Santa Famiglia - Anno A

Letture: Sir 3,3-7 / Sal 127 / Col 3,12-21 / Mt 2,13-15.19-23


SOGNO



La festa odierna della santa Famiglia di Nazaret è un magnifico corollario al mistero dell’incarnazione, che allarga l’orizzonte della nostra contemplazione e della nostra speranza. Assumendo ‘la vera carne della nostra umanità e fragilità’ (san Francesco), Dio non ha voluto soltanto mettersi nei nostri panni e sperimentare l’umiltà della condizione creaturale. Egli ha scelto di diventare membro della famiglia umana famiglia, rivelandoci che il mistero di un’esistenza diventa autentico solo nella misura in cui accetta di inserirsi dentro una trama di rapporti con l’altro.


Già la sapienza antica dipingeva la famiglia naturale come il luogo originario dove si sperimenta che la vita precede e oltrepassa chiunque ne faccia esperienza. I genitori devono riconoscere che il loro «diritto» sui «figli» e «sulla prole» (Sir 3,2) è dono e benedizione di Dio. I figli, da parte loro, sono tenuti a mostrare obbedienza, solidarietà e comprensione al padre e alla madre, dando loro il dovuto onore. Questa mutua appartenenza, nella quale ciascuno è chiamato a riconoscere la gravità e l’importanza che la vita dell’altro ha rispetto alla propria, è la via naturale attraverso cui si accumulano «i tesori» (3,4) della «consolazione» (3,5) e della «gioia» (3,6).


In seguito alla scelta di Dio di far abitare in mezzo a noi tutta la «sua ricchezza» (Col 3,16), attraverso il Natale del suo Figlio, questa esperienza umana è chiamata a diventare persino più grande e preziosa, potendosi rivestire dei «sentimenti» (3,12) e della «pace di Cristo» (3,15). Negli atteggiamenti silenziosi di Maria e Giuseppe, che accolgono e custodiscono con coraggiosa premura la vita di Gesù, si svela ai nostri occhi l’abito «della carità» che, una volta indossato, «unisce in modo perfetto» (3,14) le nostre esistenze, facendole diventare «un solo corpo» (3,15).

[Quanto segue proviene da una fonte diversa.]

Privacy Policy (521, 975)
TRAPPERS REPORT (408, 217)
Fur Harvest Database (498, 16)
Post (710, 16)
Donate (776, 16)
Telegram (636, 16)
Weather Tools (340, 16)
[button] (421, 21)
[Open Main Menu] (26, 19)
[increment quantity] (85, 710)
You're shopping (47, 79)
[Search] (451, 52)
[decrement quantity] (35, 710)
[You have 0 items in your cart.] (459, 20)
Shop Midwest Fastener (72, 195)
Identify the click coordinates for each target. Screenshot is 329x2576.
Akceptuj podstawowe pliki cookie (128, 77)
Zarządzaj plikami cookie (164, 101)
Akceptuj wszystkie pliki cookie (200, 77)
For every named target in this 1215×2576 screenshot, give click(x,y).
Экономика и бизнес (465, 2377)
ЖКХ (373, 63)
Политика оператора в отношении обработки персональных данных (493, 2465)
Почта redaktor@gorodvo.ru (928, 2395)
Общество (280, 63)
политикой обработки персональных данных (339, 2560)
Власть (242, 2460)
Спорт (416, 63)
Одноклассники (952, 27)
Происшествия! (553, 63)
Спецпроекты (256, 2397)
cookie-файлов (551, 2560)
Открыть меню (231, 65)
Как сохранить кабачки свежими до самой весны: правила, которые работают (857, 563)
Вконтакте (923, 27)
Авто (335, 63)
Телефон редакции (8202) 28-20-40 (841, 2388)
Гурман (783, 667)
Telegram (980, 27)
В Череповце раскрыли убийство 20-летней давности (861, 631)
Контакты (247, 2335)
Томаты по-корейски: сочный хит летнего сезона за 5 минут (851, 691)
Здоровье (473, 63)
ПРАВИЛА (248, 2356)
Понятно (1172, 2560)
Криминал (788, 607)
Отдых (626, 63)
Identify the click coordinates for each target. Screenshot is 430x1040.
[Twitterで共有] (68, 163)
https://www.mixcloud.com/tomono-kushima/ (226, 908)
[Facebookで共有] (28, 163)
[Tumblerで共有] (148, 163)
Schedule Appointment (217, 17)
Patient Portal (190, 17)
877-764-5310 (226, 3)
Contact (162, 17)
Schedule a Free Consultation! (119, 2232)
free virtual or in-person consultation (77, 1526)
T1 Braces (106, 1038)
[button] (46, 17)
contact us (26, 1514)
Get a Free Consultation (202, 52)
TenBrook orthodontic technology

L’occhio dell’evangelista Matteo concentra la sua attenzione sulla figura di Giuseppe, l’amorevole capofamiglia sempre pronto a mettere da parte se stesso per assumere quei sentimenti di «tenerezza, di bontà, di umiltà, di mansuetudine, di magnanimità» (3,12) che risplenderanno nel volto e nel vangelo di Cristo. Il segreto di quest’uomo, che non dice nulla ma fa tutto ciò che serve affinché il disegno di Dio si compia, sembra essere legato alla disponibilità con cui i suoi sogni umani si lasciano trasformare continuamente nel «sogno» di Dio. Per ben quattro volte (Mt 1,20; 2,13.19.22) - tre delle quali nel vangelo di oggi - quest’uomo «giusto» (1,19) permette al Signore di prendere «con sé» (1,24) il progetto che egli aveva sulla sua vita e sulla sua famiglia per riceverlo indietro come una chiamata ad uscire da se stesso: «Alzati, prendi con te il bambino e sua madre, fuggi...va’ nella terra di Israele...» (2,13.20). La Santa Famiglia si mostra a noi come un modello di vita proprio in virtù di questo atteggiamento di amore, che si esprime nel prendere l’altro così com’è e non come noi vorremmo che fosse, che accetta di alzarsi nel cuore della «notte» (Mt 2,14) per affrontare il viaggio verso le promesse di Dio. Nella misura in cui accettiamo di assumere la vita dell’altro come parte irrinunciabile della nostra stessa vita, il «sogno» dell’incarnazione si rinnova e i nostri rapporti diventano luogo santo, spazio di salvezza dove la «parola di Cristo» (Col 3,16) ancora si compie.